Nosso Lar não cita o catolicismo ou outras religiões, nem as relações entre o espiritismo e a mídia expostas por Daniel Filho em Chico Xavier. Prefere se deter exclusivamente na doutrina espírita, sob trilha sonora etérea composta especialmente pelo norte-americano Philip Glass (na cinebiografia de Daniel Filho, o compositor Egberto Gismonti foi o encarregado da trilha). De certo modo, pode-se perceber uma escalada na sequência formada por Bezerra de Menezes (a luta pela aceitação do espiritismo), Chico Xavier (a conquista de notoriedade) e Nosso Lar (o espiritismo em si).
Além do evidente interesse comercial e de nutrir espectadores sedentos pelo tema, a atual onda espírita vem trazer holofote àquelas práticas religiosas para além dos circuitos habituais, muitas vezes subterrâneos para o resto da sociedade. De quebra, provoca algo como uma saída do armário da crença e de alguns de seus praticantes. Dos diretores em questão, apenas Daniel Filho não se assume como espírita. Alguns dos atores envolvidos dão depoimentos públicos sobre suas devoções, casos de Carlos Vereza, Ana Rosa (presente nos três filmes) e Paulo Goulart (que interpreta um ministro em Nosso Lar e o entrevistador do programa Pinga-Fogo em Chico Xavier).
A presença de membros da família Goulart nas três produções remete a outra época do cinema nacional, quando foi lançado o bem mais modesto Joelma, 23º Andar (1979), de Clery Cunha.

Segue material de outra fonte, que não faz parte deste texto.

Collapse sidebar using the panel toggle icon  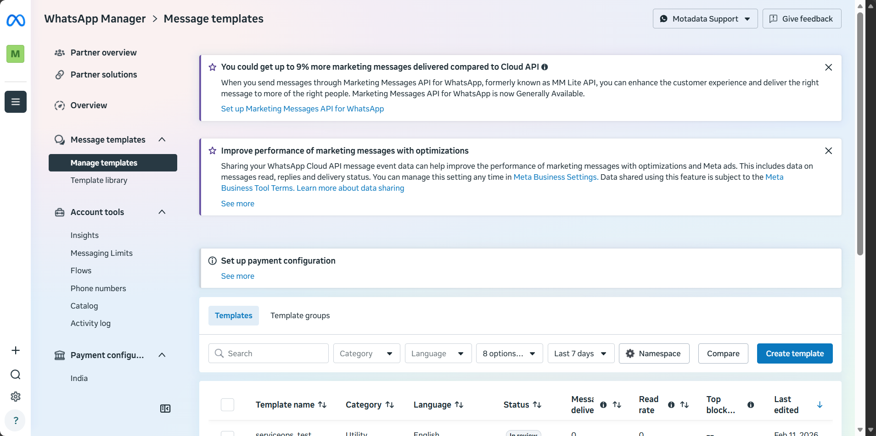(165, 408)
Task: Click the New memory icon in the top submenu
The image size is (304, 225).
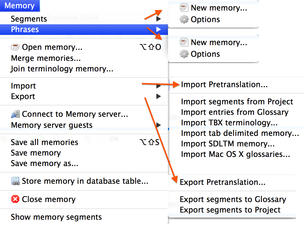Action: (184, 8)
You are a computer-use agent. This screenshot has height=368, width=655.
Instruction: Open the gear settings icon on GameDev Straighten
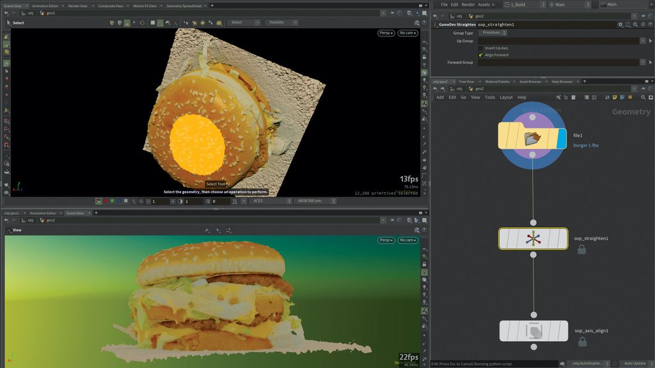point(620,24)
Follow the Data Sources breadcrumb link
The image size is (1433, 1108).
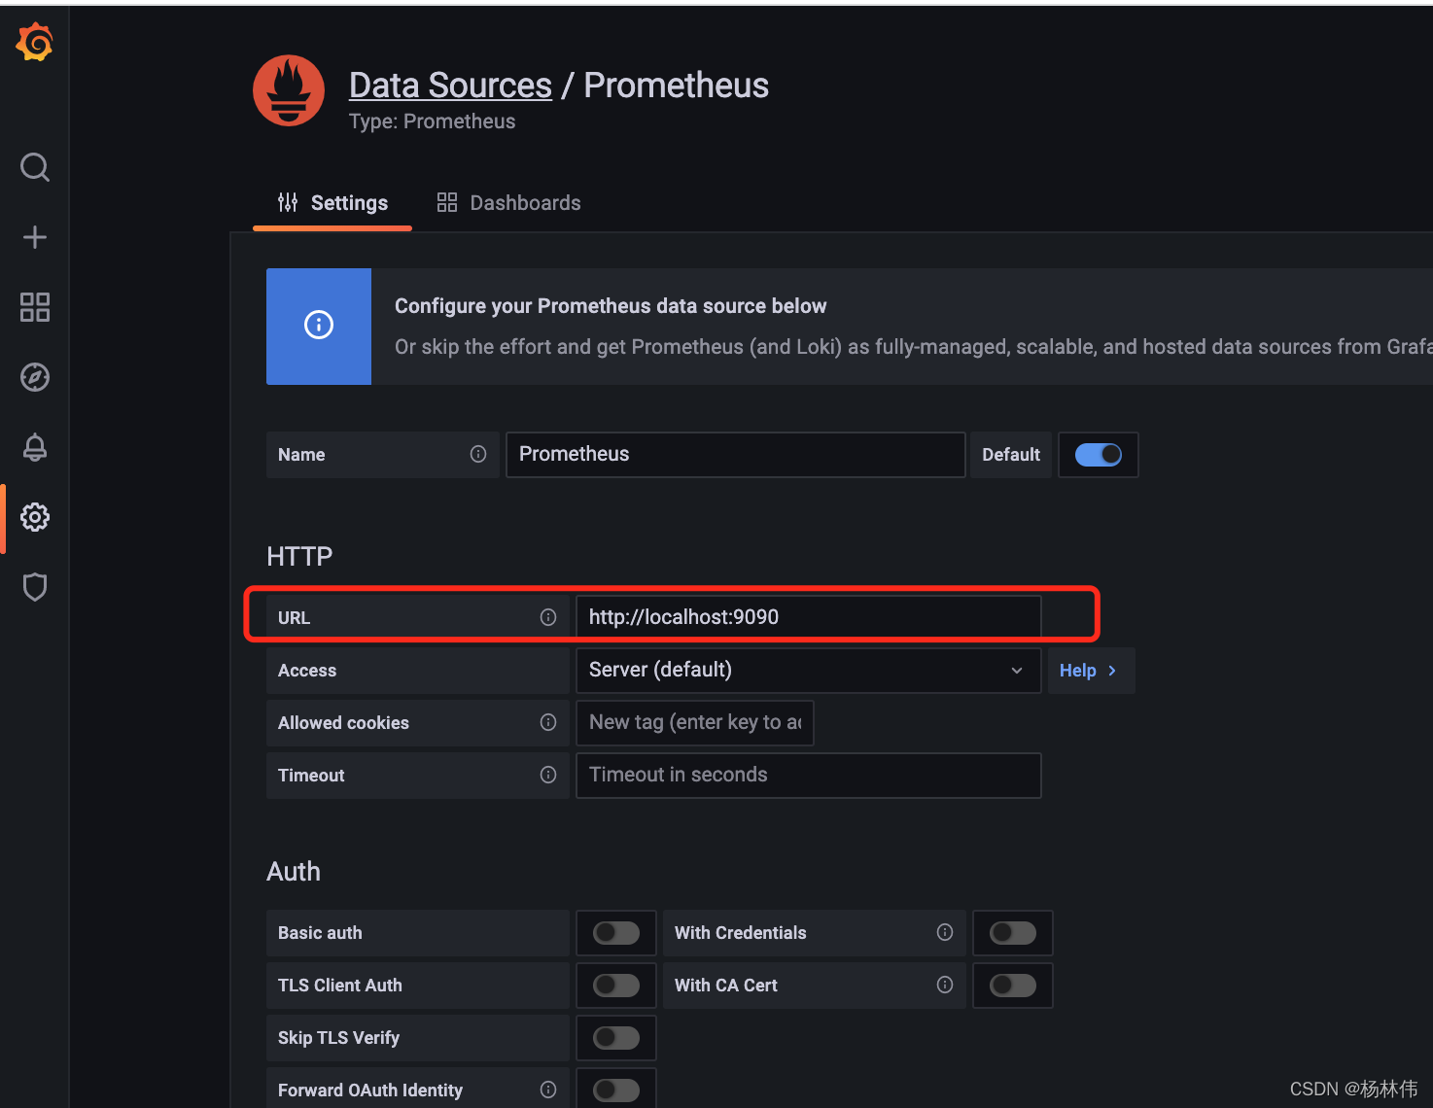(450, 86)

O filme dramatizava o incêndio do edifício Joelma, ocorrido em São Paulo, em 1974, sob o ponto de vista de uma jovem médium que morria no acidente e vinha tranquilizar sua família após a morte.

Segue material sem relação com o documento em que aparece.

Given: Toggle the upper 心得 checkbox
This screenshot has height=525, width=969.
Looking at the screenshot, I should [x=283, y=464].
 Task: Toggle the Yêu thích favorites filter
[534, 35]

Lucimar era interpretada pela então adolescente Beth Goulart, que décadas depois, nos extras do DVD de Joelma, se pronuncia espírita e fala da concordância da família da Lucimar verdadeira com o filme. A história de Joelma, 23º Andar se baseava no livro Somos Seis, mais uma psicografia do onipresente Chico Xavier, e na época esteve longe de reanimar o cinema nacional.